◆ Problem to solve
Every record shown here must be duplicated without change.

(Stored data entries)
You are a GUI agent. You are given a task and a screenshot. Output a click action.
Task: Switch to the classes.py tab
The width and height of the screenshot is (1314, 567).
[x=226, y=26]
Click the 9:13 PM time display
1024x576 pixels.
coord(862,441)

◆ Solution to this problem
You are a GUI agent. You are given a task and a screenshot. Output a click action.
Task: Switch to the classes.py tab
The width and height of the screenshot is (1314, 567).
[x=226, y=26]
Click the 9:13 PM time display
1024x576 pixels.
coord(862,441)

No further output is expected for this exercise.